Diogenes the Cynic:
I also know something about the composition of the Bible which allows me to look at the intent of a given passage or book and the intent of the author in the dialogue he give to his characters.
Poppycock.
The fallacy is in thinking that there is any need to reconcile the whole Bible as representing a consistent, holistic presentation of some specific theology. It’s a library of books, not a singular document. It was written by people, not gods. It was written over a period of centuries and represents many different and often contradictory viewpoints. Trying to somehow force it all into some unified, harmonious, literal message is impossible.
I agree there. Well, the “praise me or else” stance attributed to god throughout is pretty unified.
You’ll have to take that up with them. Polycarp can defend his church better than I can.
As we have both seen of late Polycarp can’t even defend his own beliefs against well reasoned arguments, I doubt he would do much better with that of his church.

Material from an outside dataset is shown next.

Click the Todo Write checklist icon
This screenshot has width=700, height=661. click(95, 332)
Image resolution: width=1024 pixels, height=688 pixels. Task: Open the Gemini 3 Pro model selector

You accuse Episcopalians of “disregarding” the Bible if you wish, but why do you think that’s an issue for me?
Cause you made the statement that it was a difference in interpretation of the bible between the Episcopalians and Jersey and offered an interpretation yourself.
quote:
Also you gave what seemed to be your interpretation with a fairly certain tone as you dismissed what Jersey said:
”Also Jesus was talking about a specific practice of men abandoning wives for new ones for selfish reasons.”
Note how you added details to the scripture that Jesus didn’t say. Jersey quoted Jesus as written without embellishment.
I added cultural context to the quote which is perfectly fair. It would be pretty idiotic to read every quote in a contextual vacuum, would it not?
Jesus as quoted by Matthew gave only one exception for divorce, you implied Jesus meant for more. Your cultural context adding to the motivations behind what Matthew made Jesus say is nothing more than a wild ass guess, regardless of how fat your Greek dictionary may be.
(Jersey quoted Matthew, btw, not Jesus. We don’t know what Jesus said.
I agree there. You might mention that to some “liberal Christians” we know when they pop off about Jesus’ 2 greatest commandments and how Jesus says he loves us.
My point is that the Episcopalians have no obligation whatever to follow your’s and Jersey’s definition of Christianity or your simplistic interpretations of scripture.
I’ll take simple interpretations over tortured cherry pickings any day of the week.
I will just say that, moral authority for Anglicans does not derive solely from scripture.
If you say it comes from the their imaginations and the people they are around then you help make my point that it’s not from interpreting the bible.
Firstly, it’s all what someone else said that he said if you want to be technical.
Agreed.
Secondly, I think he only said a pretty small percentage of what is attributed to him.
Out of curiosity, what percent do would you guess he really said?